Plusieurs voix à gauche se sont élevées pour demander de faire la lumière sur cette affaire, dont la maire de Paris, Anne Hidalgo (PS). "Les faits relatés, s'ils sont avérés, sont d'une extrême gravité" car "susceptibles de caractériser l'infraction pénale de détournement de fonds publics mais également d'autres délits", écrit la maire de Paris dans une lettre envoyée jeudi à la Première ministre et dans laquelle elle annonce saisir la procureure de la République de Paris "afin que des investigations judiciaires soient diligentées".

"Quelle honte", a jugé la cheffe de file des députés LFI, Mathilde Panot, sur Twitter. E lle a aussi saisi le parquet. Selon elle, il s'agit "d'atteintes sérieuses à la probité" et au "contexte électoral".

Comment se défend le gouvernement ?

Après les premières révélations, le cabinet de Marlène Schiappa avait démenti dans un communiqué que la ministre ait eu son mot à dire sur les bénéficiaires. "Affirmer à tort qu'il s'agissait d'une décision ad hominem de Marlène Schiappa est totalement faux et démenti par la procédure, tout comme il est totalement faux de prétendre qu'il s'agirait d'amis de la ministre", écrivait-il. Et de poursuivre : "Suite à des contrôles – prévus dès le lancement du fonds – sur l'utilisation des fonds, seize des dix-sept associations lauréates justifient de leur bonne utilisation."

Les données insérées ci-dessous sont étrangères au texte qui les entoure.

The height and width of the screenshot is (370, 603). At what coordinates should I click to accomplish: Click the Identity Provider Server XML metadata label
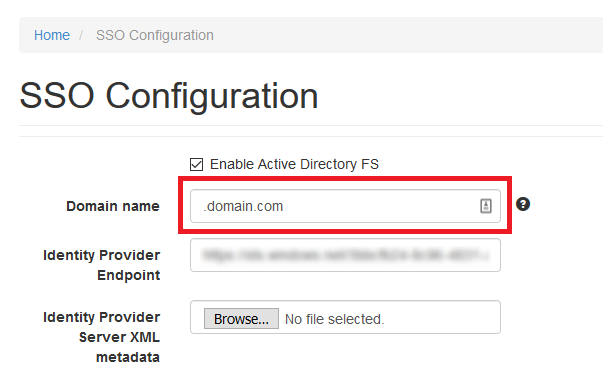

Le secrétariat d'Etat à la Citoyenneté a tout de même annoncé le 29 mars avoir saisi l'Inspection générale de l'administration (IGA) d'un audit sur la question. "Parler de détournement d'objet ou de financement de campagne est faux et mensonger", a réagi auprès de l'AFP le cabinet de Marlène Schiappa après les nouvelles révélations de Mediapart, ajoutant que l'enquête de l'IGA "permettra de faire toute la lumière et de déterminer en toute transparence les conditions de fonctionnement et d'attribution de ces subventions".

Le porte-parole du gouvernement, Olivier Véran, a assuré, mercredi, à l'issue du Conseil des ministres, que l'exécutif souhaitait "déterminer en toute transparence les conditions de fonctionnement, d'attribution, aux associations". Il a insisté sur un "élargissement du périmètre de la saisine de l'IGA" pour y parvenir.

Quelle est la réponse de la justice ?

Sollicité par l'AFP, le parquet de Paris a fait savoir mercredi être en possession de l'intégralité du signalement fait par Christian Gravel, président du Comité interministériel de prévention de la délinquance et de la radicalisation. Ce signalement au titre de l'article 40 du Code de procédure pénale est à l'analyse, avant une décision sur une éventuelle ouverture d'enquête.